• _Passage_
__________________________________________________

Issue date
06 Nov 2013

Low pay is costing the UK Treasury more than £3.2 billion as means tested benefits and tax credits continue to subsidise employers failing to pay workers a decent wage.

TUC research has today (Friday) revealed the true scale of potential savings to the UK Government if workers were paid the living wage.

If every worker in Wales was paid at least the living wage, the UK Government would see a saving of £154 million through reduced spending on benefits and a boosted tax take. As part of living wage week, Wales TUC is today emphasising the need for a rebalanced economy that places wage growth and quality jobs at the heart of the recovery.

As lasting austerity brings about a cost of living crisis, trade unions are highlighting their call on sectors such as retail and hospitality to reverse the trend towards low pay that has done so much to weaken the Welsh economy and family incomes. Wales TUC is also urging employers who can afford to pay the living wage to take action now to tackle the shocking rise in in-work poverty across Wales. A recent Joseph Rowntree Foundation report found that better pay and more hours at work are the best way to tackle the scourge of in-work poverty which affects around 285,000 workers in Wales.

__________________________________________________

• _Source information_

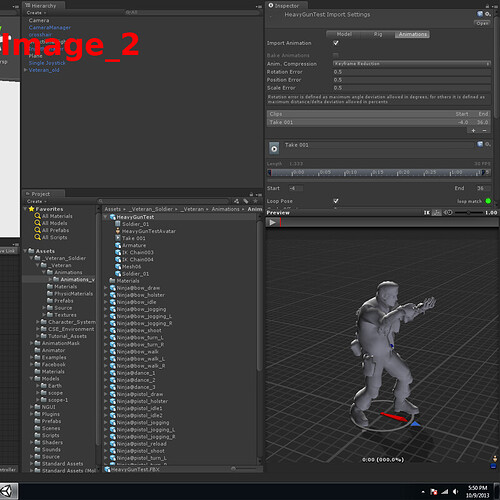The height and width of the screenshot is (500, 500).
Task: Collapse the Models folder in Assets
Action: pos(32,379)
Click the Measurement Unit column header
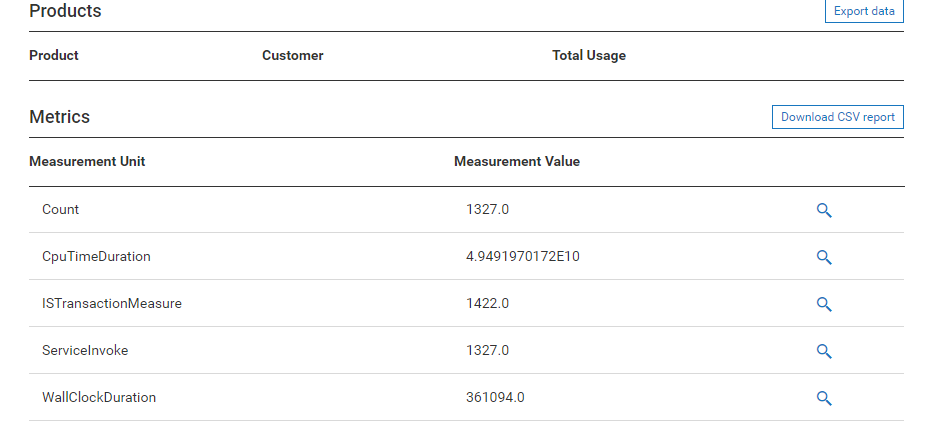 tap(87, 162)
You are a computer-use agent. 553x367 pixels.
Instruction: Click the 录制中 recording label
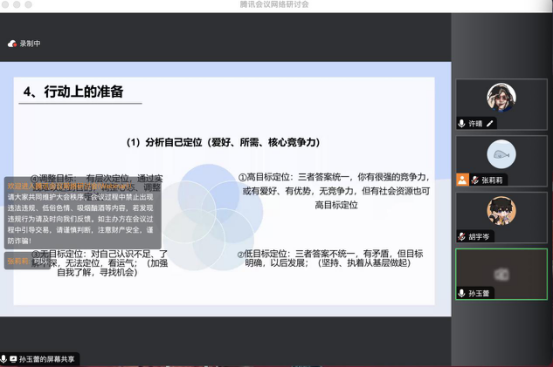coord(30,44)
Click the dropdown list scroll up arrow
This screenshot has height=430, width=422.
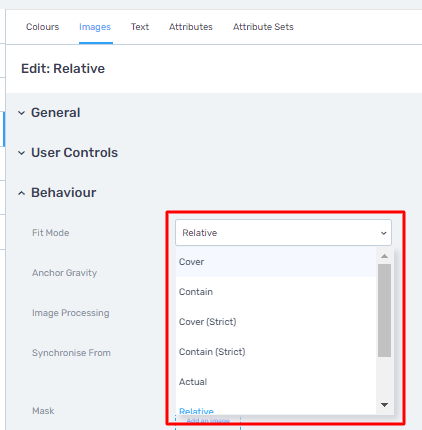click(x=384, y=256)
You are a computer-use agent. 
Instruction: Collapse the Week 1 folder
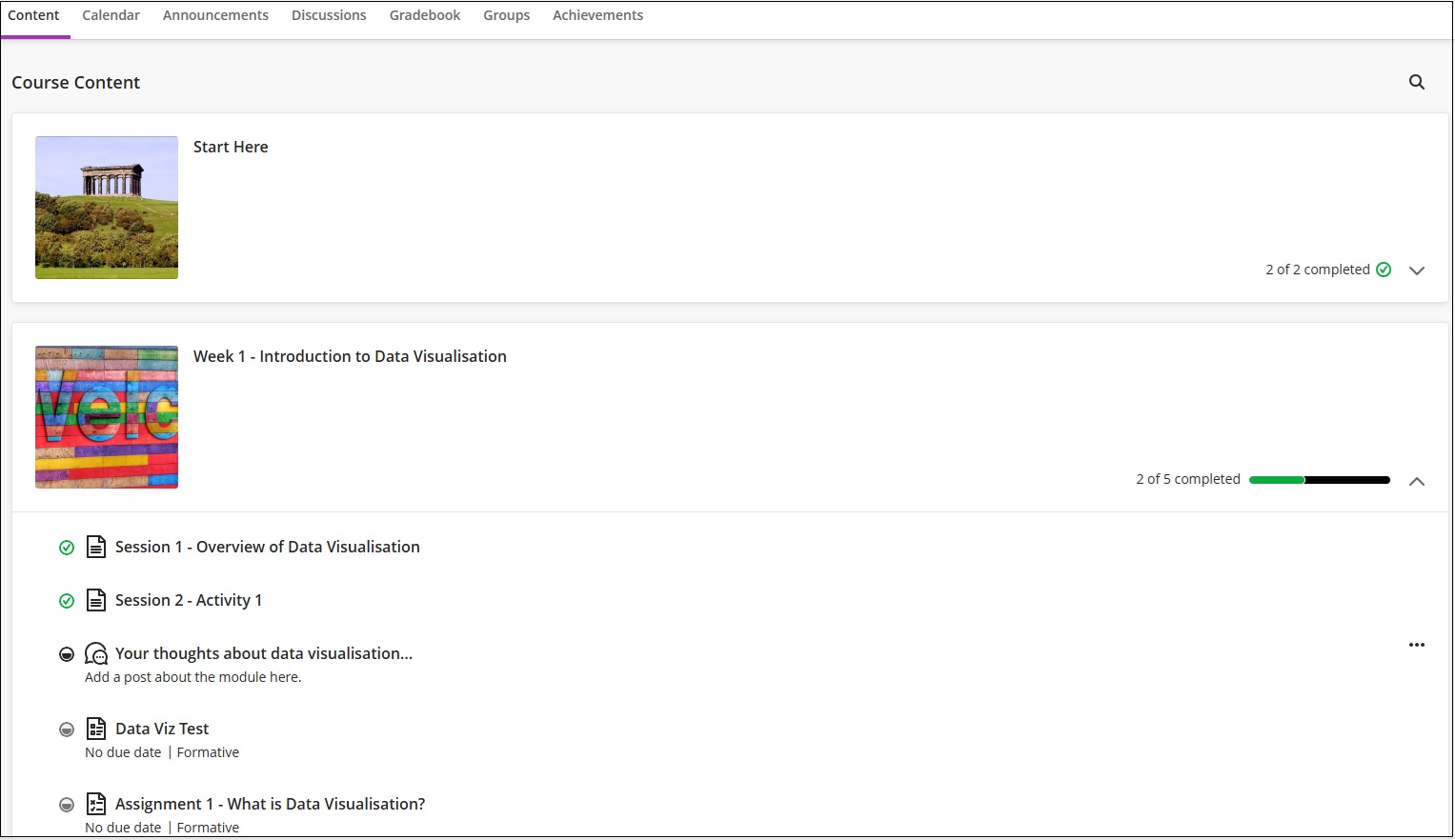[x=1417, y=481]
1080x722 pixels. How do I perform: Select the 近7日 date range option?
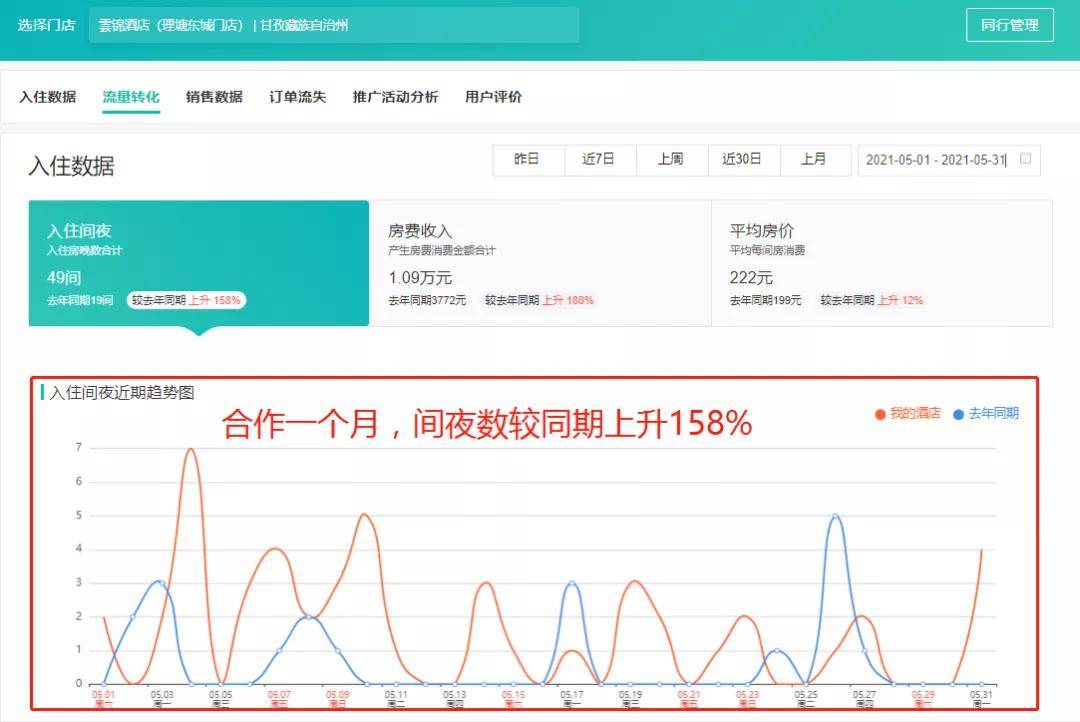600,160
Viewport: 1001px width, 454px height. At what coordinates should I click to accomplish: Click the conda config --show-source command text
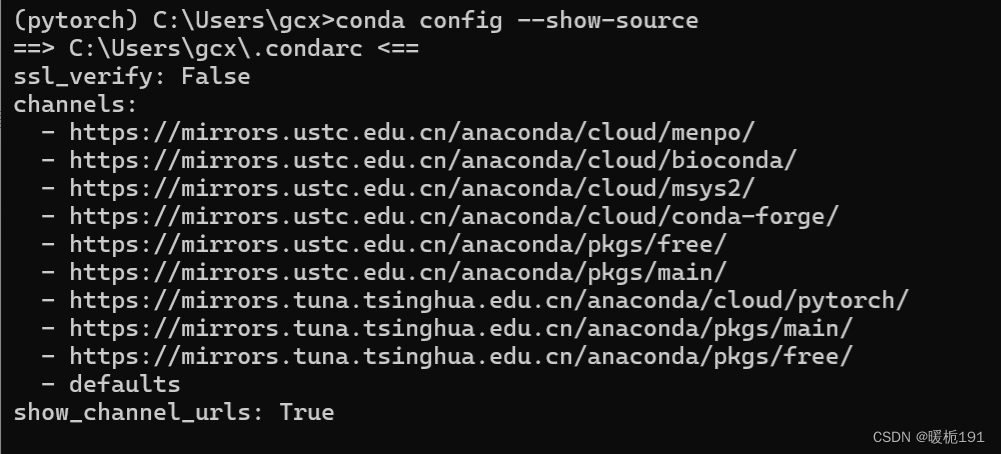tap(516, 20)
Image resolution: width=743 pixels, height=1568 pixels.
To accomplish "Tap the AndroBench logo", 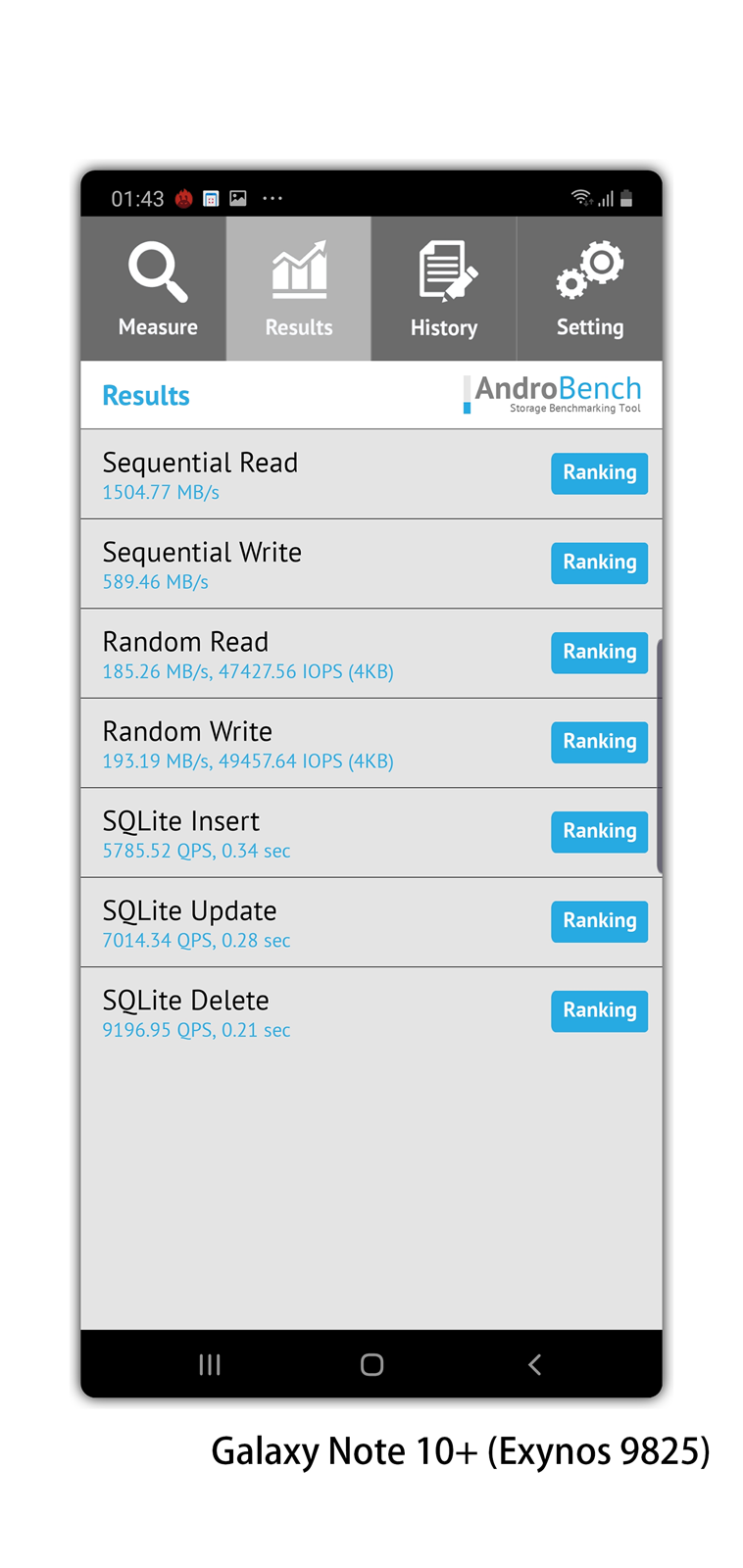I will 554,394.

__________________________________________________

• _Questions on the material_
A. Repeat the text on low pay and the living wage from "Low pay is costing" up to and including "of the recovery.".
B. Pick up the text on low pay and the living wage where it stops and continue writing it.

• _Results_
A.
Low pay is costing the UK Treasury more than £3.2 billion as means tested benefits and tax credits continue to subsidise employers failing to pay workers a decent wage.

TUC research has today (Friday) revealed the true scale of potential savings to the UK Government if workers were paid the living wage.

If every worker in Wales was paid at least the living wage, the UK Government would see a saving of £154 million through reduced spending on benefits and a boosted tax take. As part of living wage week, Wales TUC is today emphasising the need for a rebalanced economy that places wage growth and quality jobs at the heart of the recovery.

B.
Wales TUC President, David Evans said:

“Low pay costs every single one of us. Some large companies are getting away with underpaying their staff as means tested benefits and tax credits top up incomes, that still leave thousands of working families below the poverty line. Good employers continue to be undercut by bad ones and now more than ever, workers across Wales need a pay rise.

“The living wage is not a silver bullet and in many cases workers deserve to be paid a great deal more if employers are to truly recognise the value of their workforce. This kind of employment is also characterised by abuses of rights at work and the intolerable rise of zero hours contracts. This issue is at the heart of turning the Welsh economy around.

“We need to encourage jobs that invest in people including access to training and development. Workplaces with a recognised trade union will often deliver better wages, opportunities to learn and develop as well as proper protection from harassment and bullying.

“A boost in pay should be part of an improved employment package that provides working people with the respect and security they deserve.”